PROBLEM DESCRIPTION
The stretch from the line with "County (491, 673)" through the line with "HOME (47, 28)" in the records below: write it out exactly, and nothing else.

Dataset entries:
== Segment start ==
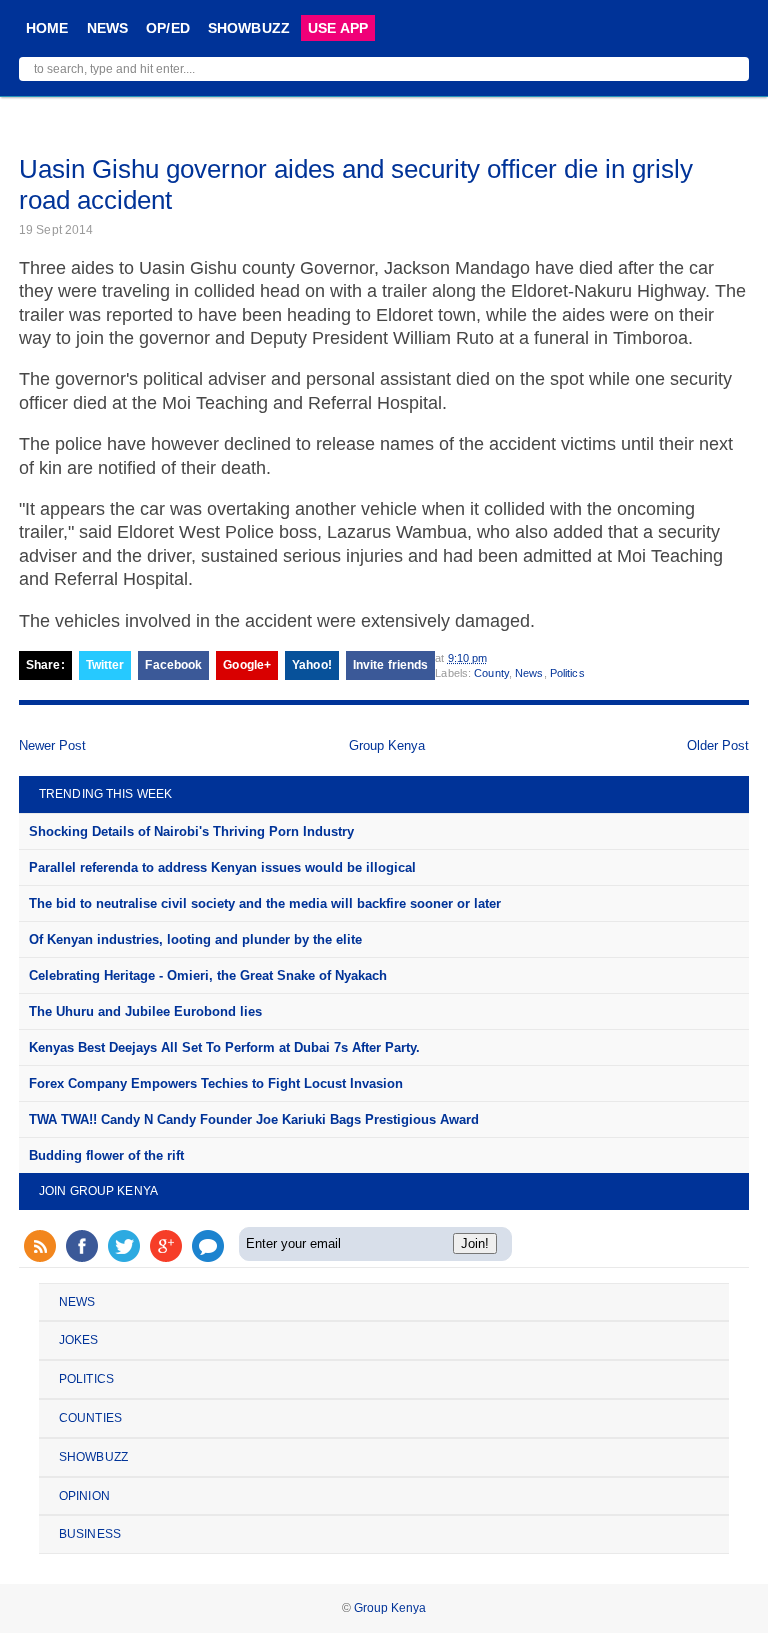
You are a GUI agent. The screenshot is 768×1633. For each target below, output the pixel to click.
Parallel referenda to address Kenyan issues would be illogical (222, 867)
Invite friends (391, 665)
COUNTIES (90, 1418)
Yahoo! (312, 665)
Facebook (173, 665)
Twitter (105, 665)
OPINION (84, 1496)
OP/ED (168, 28)
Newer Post (52, 745)
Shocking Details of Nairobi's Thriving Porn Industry (191, 831)
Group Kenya (387, 745)
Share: (45, 665)
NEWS (108, 28)
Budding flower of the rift (106, 1155)
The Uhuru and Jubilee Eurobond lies (145, 1011)
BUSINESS (90, 1534)
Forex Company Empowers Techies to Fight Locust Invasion (216, 1083)
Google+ (247, 665)
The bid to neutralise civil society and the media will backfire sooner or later (265, 903)
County (491, 673)
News (529, 673)
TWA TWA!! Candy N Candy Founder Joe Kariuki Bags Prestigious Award (254, 1119)
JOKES (79, 1340)
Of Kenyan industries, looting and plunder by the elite (195, 939)
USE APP (338, 28)
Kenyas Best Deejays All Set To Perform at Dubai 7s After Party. (224, 1047)
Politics (567, 673)
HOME (47, 28)
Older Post (718, 745)
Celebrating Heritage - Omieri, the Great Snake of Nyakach (208, 975)
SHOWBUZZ (249, 28)
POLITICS (86, 1379)
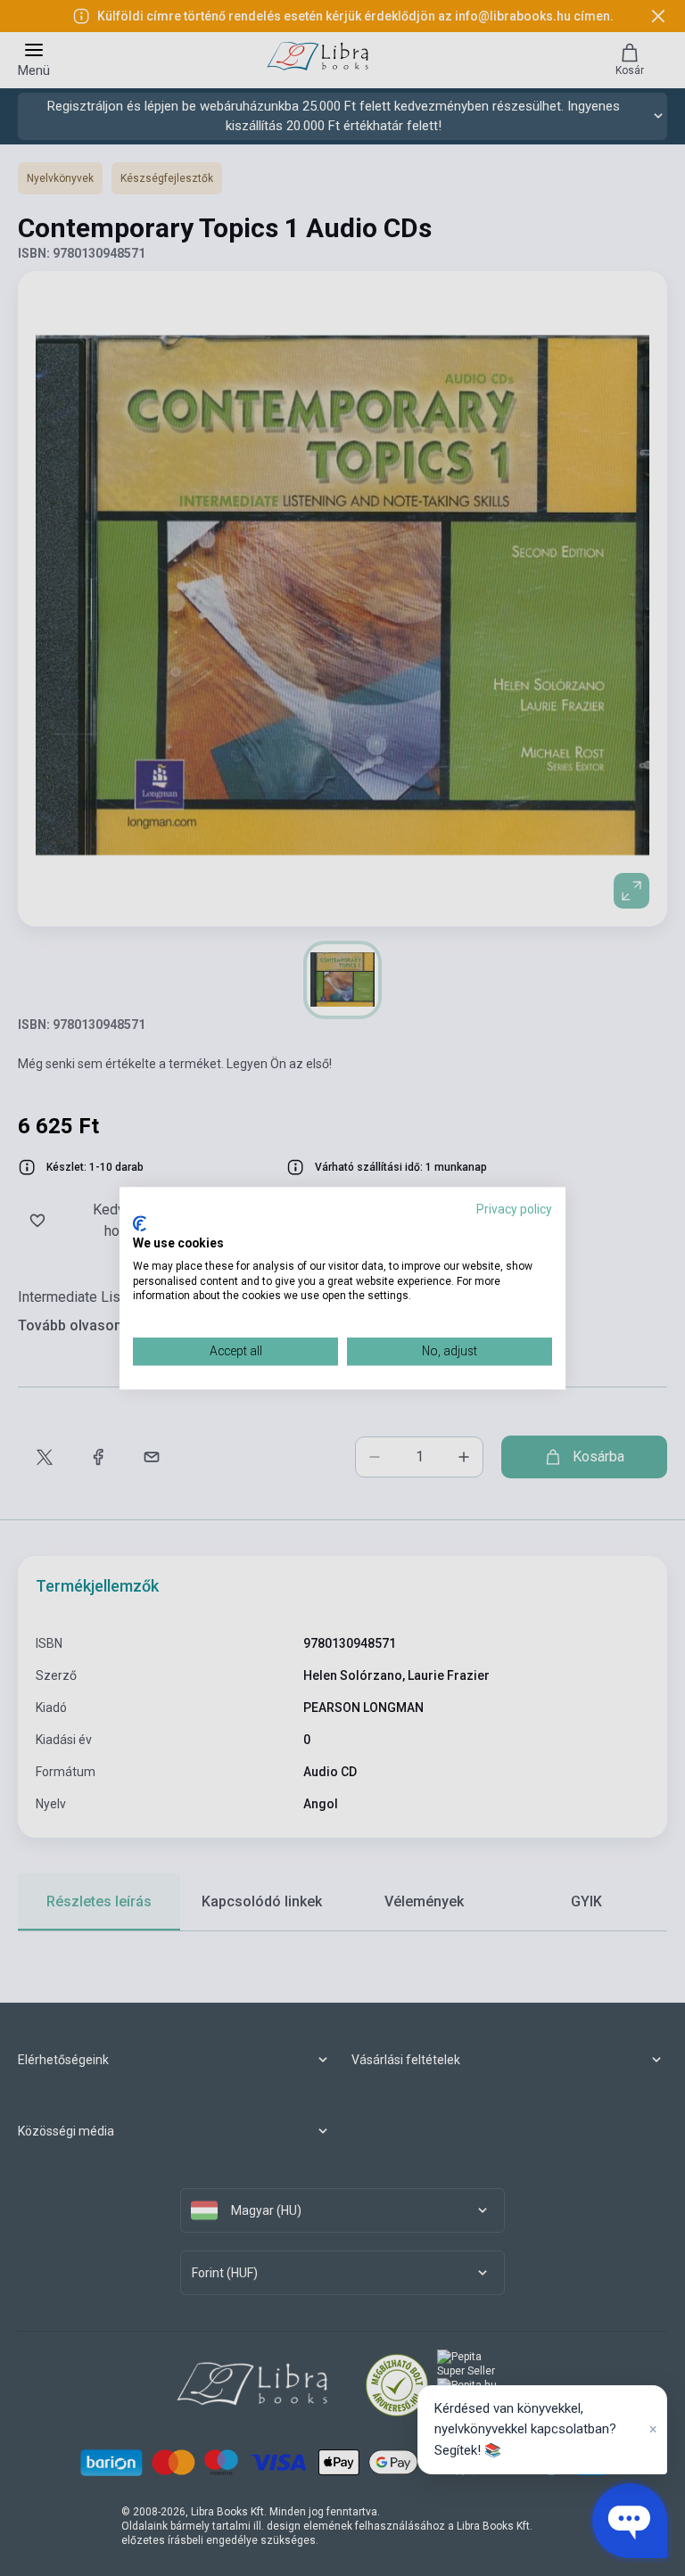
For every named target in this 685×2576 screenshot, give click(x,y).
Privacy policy (514, 1209)
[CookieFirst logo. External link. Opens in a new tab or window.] (139, 1224)
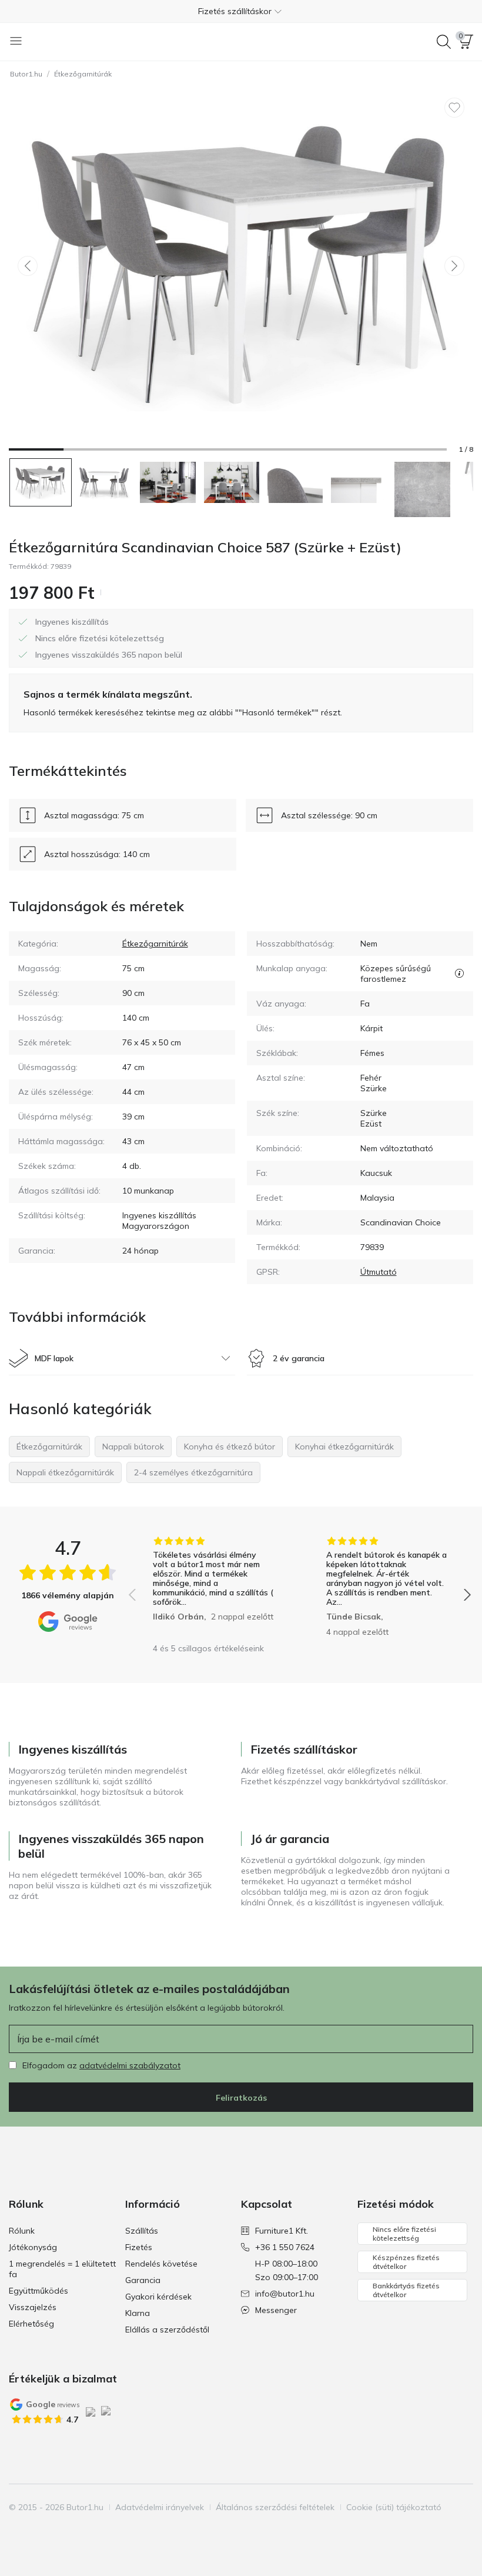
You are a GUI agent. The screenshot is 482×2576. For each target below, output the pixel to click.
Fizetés (138, 2247)
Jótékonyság (33, 2247)
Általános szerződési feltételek (275, 2507)
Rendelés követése (161, 2263)
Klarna (137, 2313)
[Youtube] (59, 2529)
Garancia (142, 2280)
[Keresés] (444, 42)
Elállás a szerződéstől (167, 2329)
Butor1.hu (26, 73)
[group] (213, 1586)
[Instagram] (39, 2529)
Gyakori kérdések (158, 2296)
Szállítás (141, 2230)
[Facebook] (19, 2529)
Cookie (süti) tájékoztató (393, 2507)
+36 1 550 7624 (284, 2247)
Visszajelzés (32, 2307)
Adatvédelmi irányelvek (159, 2507)
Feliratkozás (241, 2097)
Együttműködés (38, 2290)
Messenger (276, 2310)
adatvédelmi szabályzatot (129, 2065)
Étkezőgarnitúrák (83, 73)
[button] (241, 11)
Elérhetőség (31, 2323)
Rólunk (22, 2230)
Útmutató (378, 1272)
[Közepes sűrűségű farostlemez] (459, 973)
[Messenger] (79, 2529)
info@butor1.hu (284, 2293)
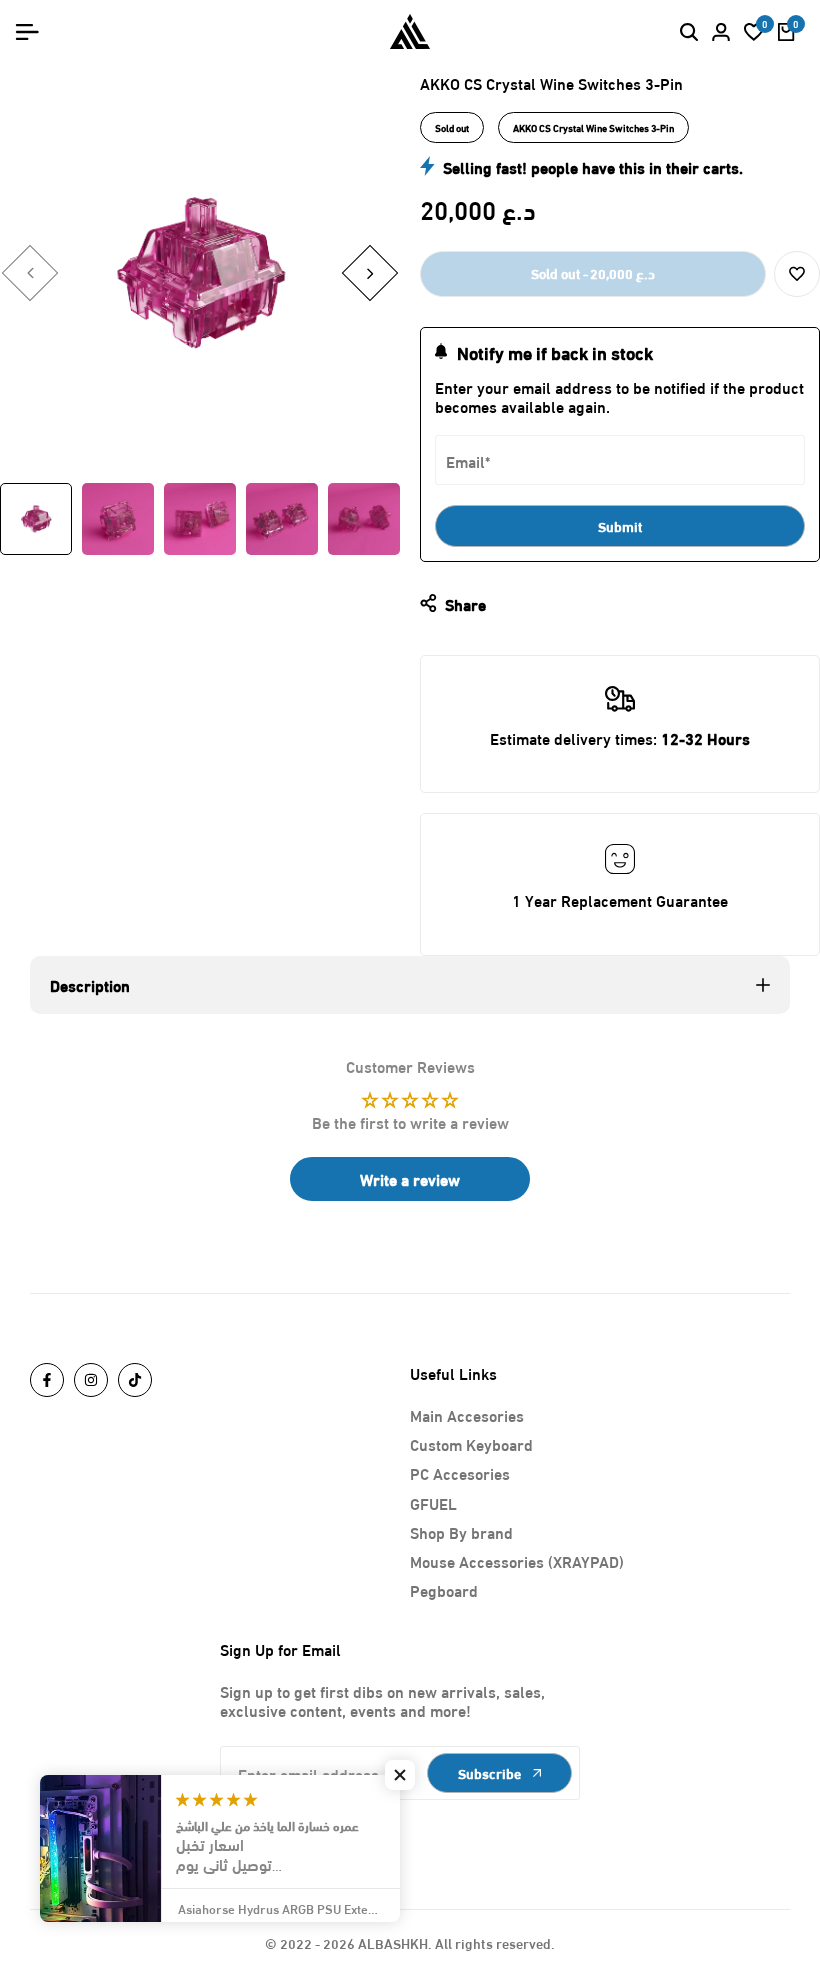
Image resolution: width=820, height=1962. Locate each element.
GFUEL (433, 1502)
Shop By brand (461, 1531)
== Segment end ==
TASK RESPONSE
County (491, 673)
News (529, 673)
TWA TWA!! Candy N Candy Founder Joe Kariuki Bags Prestigious Award (254, 1119)
JOKES (79, 1340)
Of Kenyan industries, looting and plunder by the elite (195, 939)
USE APP (338, 28)
Kenyas Best Deejays All Set To Perform at Dubai 7s After Party. (224, 1047)
Politics (567, 673)
HOME (47, 28)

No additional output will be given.